Comment by I_am_tiberius

9 hours ago

Open weight!

10 comments

I_am_tiberius

Please don't slander the most open AI company in the world. Even more open than some non-profit labs from universities. DeepSeek is famous for publishing everything. They might take a bit to publish source code but it's almost always there. And their papers are extremely pro-social to help the broader open AI community. This is why they struggle getting funded because investors hate openness. And in China they struggle against the political and hiring power of the big tech companies.

Just this week they published a serious foundational library for LLMs https://github.com/deepseek-ai/TileKernels

Others worth mentioning:

https://github.com/deepseek-ai/DeepGEMM a competitive foundational library

https://github.com/deepseek-ai/Engram

https://github.com/deepseek-ai/DeepSeek-V3

https://github.com/deepseek-ai/DeepSeek-R1

https://github.com/deepseek-ai/DeepSeek-OCR-2

They have 33 repos and counting: https://github.com/orgs/deepseek-ai/repositories?type=all

And DeepSeek often has very cool new approaches to AI copied by the rest.
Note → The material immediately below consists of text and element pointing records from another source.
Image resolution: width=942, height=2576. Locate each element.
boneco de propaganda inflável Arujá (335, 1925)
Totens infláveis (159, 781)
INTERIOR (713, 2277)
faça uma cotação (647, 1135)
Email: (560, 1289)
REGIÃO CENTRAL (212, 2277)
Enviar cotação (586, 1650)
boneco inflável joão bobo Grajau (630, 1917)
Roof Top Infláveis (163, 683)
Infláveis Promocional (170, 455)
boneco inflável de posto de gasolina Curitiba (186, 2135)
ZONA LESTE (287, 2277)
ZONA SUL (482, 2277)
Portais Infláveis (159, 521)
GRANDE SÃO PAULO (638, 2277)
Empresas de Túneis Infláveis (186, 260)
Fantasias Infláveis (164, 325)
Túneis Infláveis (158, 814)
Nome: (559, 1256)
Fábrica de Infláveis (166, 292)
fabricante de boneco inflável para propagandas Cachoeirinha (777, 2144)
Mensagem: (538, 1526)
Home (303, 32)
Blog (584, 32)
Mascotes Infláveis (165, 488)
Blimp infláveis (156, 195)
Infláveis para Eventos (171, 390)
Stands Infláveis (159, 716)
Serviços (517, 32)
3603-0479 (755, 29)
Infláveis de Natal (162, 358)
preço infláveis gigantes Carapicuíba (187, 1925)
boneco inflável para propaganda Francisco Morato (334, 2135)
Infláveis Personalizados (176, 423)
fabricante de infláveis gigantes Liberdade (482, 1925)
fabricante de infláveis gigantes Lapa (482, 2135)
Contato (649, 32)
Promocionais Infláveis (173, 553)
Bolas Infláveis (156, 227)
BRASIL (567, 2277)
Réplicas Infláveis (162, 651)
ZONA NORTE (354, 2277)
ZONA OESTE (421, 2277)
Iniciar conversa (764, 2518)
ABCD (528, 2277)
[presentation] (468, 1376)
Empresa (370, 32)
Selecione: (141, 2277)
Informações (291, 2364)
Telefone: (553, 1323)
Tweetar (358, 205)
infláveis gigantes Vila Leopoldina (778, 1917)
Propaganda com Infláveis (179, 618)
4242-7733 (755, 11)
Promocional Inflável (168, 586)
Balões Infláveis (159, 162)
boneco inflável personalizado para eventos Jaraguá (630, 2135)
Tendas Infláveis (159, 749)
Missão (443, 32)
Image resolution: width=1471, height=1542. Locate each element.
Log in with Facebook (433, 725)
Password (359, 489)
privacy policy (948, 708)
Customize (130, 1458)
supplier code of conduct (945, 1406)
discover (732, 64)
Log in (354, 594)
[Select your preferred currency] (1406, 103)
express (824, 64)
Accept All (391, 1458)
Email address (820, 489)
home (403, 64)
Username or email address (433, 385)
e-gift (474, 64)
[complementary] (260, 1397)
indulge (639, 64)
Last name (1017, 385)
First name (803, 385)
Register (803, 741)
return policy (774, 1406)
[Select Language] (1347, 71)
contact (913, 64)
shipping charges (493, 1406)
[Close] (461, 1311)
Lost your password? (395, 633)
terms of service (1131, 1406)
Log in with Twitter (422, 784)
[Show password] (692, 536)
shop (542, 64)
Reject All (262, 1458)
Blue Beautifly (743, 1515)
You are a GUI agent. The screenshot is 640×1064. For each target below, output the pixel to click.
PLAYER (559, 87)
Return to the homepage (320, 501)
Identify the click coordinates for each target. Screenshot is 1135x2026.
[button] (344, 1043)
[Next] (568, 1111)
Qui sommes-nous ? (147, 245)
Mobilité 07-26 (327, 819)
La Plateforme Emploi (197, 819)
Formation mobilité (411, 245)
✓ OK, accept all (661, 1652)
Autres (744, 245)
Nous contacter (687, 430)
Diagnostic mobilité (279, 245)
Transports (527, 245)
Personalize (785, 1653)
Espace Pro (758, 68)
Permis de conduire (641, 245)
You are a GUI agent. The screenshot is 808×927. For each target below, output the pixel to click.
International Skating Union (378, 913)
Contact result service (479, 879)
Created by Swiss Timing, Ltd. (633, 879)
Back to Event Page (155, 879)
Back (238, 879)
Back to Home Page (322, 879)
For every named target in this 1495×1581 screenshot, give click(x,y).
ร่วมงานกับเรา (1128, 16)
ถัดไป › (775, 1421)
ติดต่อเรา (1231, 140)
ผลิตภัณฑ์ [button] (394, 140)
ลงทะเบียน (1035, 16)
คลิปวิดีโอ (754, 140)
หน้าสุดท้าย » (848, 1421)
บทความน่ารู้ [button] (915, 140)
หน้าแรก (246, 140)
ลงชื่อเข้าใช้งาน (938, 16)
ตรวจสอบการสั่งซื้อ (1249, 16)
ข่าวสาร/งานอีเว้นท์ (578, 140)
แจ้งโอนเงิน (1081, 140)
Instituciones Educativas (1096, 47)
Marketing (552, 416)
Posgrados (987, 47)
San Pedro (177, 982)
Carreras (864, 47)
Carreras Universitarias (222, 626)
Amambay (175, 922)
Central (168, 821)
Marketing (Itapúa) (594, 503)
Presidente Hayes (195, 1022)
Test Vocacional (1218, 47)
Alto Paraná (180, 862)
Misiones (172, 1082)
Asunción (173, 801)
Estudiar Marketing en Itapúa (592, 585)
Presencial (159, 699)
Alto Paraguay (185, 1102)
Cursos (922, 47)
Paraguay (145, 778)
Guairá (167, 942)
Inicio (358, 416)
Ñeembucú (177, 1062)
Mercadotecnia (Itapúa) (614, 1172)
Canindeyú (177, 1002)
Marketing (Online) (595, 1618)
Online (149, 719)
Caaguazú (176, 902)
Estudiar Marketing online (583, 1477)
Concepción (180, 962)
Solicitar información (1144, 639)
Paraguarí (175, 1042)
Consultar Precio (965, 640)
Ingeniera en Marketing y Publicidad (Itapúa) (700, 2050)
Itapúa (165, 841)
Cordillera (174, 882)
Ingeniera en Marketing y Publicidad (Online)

Many others copied their tech. And some of those have 10x or 100x the GPU training budget and that's their moat to stay competitive.

The models from Chinese Big Tech and some of the small ones are open weights only. (and allegedly benchmaxxed) (see https://xcancel.com/N8Programs/status/2044408755790508113). Not the same.

patshead 8 hours ago
DeepSeek's models are indeed open weight. Why do you feel that pointing this out would be considered slander?
- culi 5 hours ago
  
  I think they were reading GP's comment as a correction. Like "not open-source, just open weight". I'm not sure if their reading was accurate but I enjoyed their high effort comment nonetheless
kortilla 7 hours ago
It’s not slander to say something true. These are open weights, not open source. They don’t provide the training data or the methodology requires to reproduce these weights.
So you can’t see what facts are pruned out, what biases were applied, etc. Even more importantly, you can’t make a slightly improved version.
This model is as open source as a windows XP installation ISO.
- alecco 6 hours ago
  
  > These are open weights, not open source.
  Did you even read my comment?
  
  1 reply →

0-_-0 8 hours ago

Weights are the source, training data is the compiler

crazylogger 8 hours ago
Training data == source code, training algorithm == compiler, model weights == compiled binary.
- 0-_-0 7 hours ago
  
  Training algorithm is the programmer, weights are the code that you run in an interpreter
ngruhn 7 hours ago

isn't it more like the data is the source, the training process is the compiler, and the weights are the binary output.